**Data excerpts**
________________________

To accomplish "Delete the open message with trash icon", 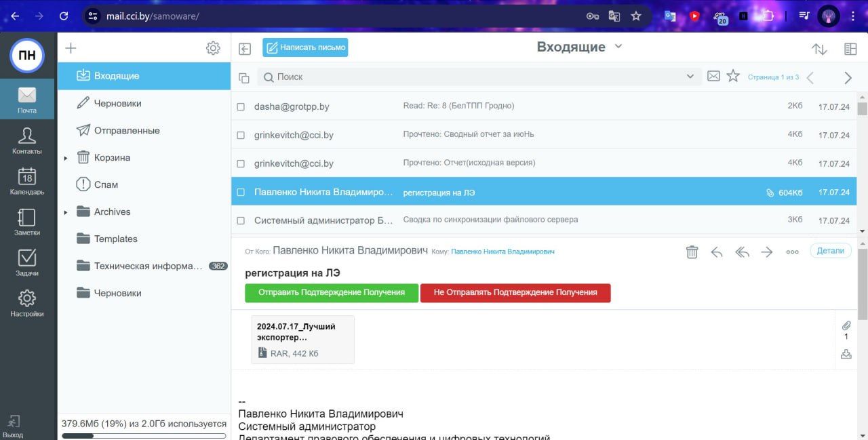I will [692, 252].
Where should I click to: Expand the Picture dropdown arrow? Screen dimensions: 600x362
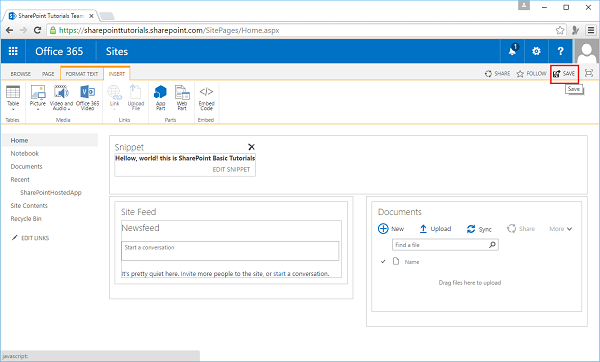38,109
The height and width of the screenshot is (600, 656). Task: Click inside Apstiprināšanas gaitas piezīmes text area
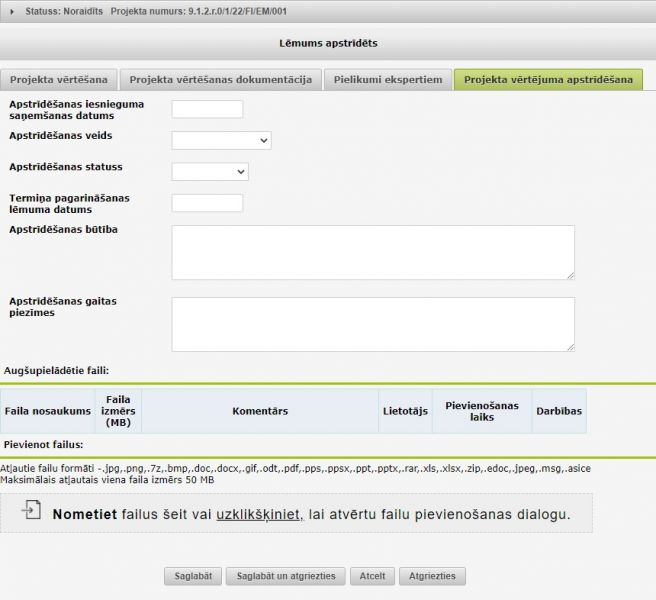point(372,324)
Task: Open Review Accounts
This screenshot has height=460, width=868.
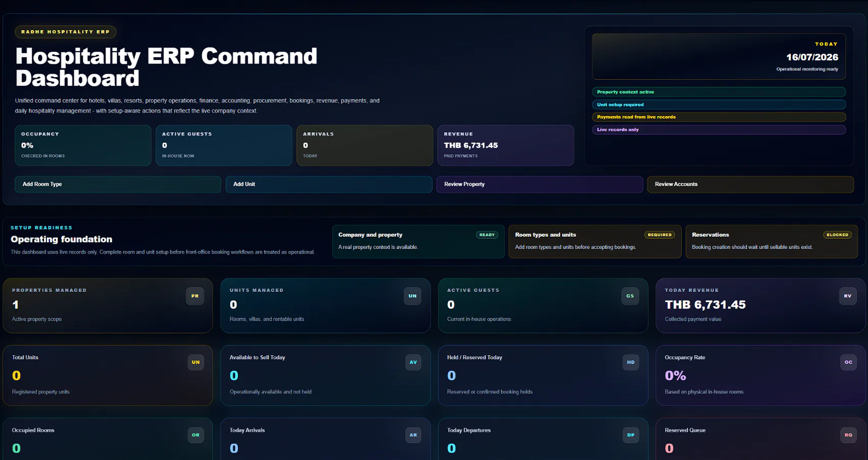Action: pos(751,185)
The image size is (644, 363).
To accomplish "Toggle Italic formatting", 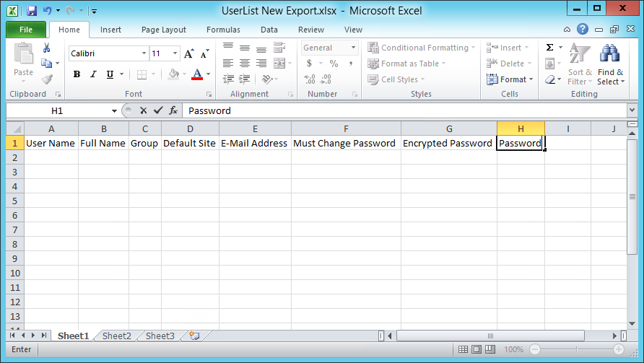I will pyautogui.click(x=94, y=74).
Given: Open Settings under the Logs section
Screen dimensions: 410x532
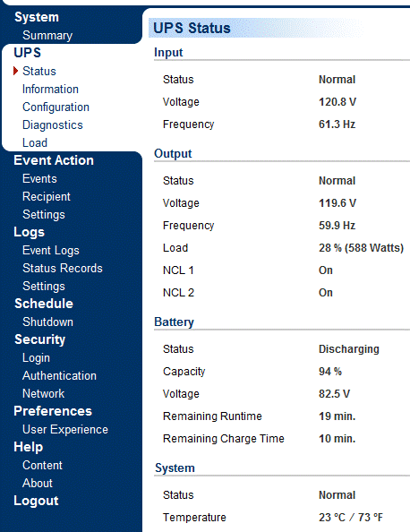Looking at the screenshot, I should [x=44, y=286].

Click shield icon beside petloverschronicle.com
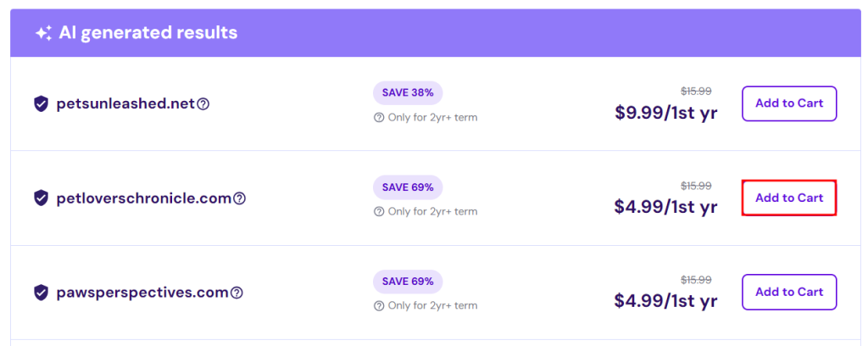tap(41, 198)
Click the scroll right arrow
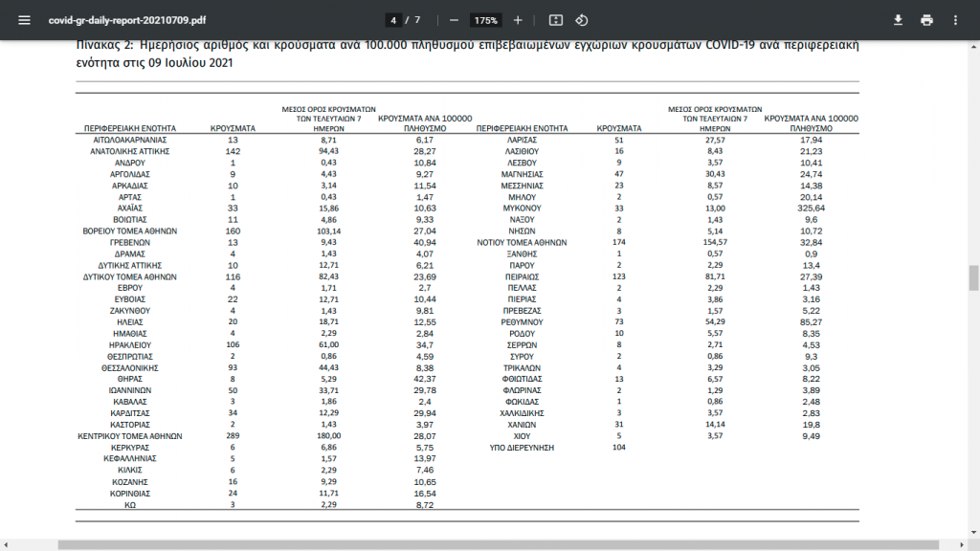Image resolution: width=980 pixels, height=551 pixels. click(x=962, y=544)
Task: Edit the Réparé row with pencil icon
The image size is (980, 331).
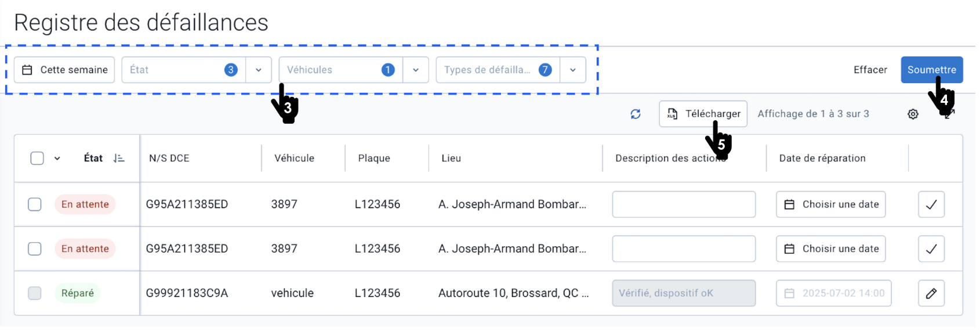Action: 931,293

________________________

**PROBLEM DETAILS**
Give back only the lines from the one that carries "Click the scroll right arrow" through the final line above, both included. Drop all pictures.

**RESPONSE TO THIS EXERCISE**
Click the scroll right arrow
Image resolution: width=980 pixels, height=551 pixels. click(x=962, y=544)
Task: Edit the Réparé row with pencil icon
The image size is (980, 331).
Action: 931,293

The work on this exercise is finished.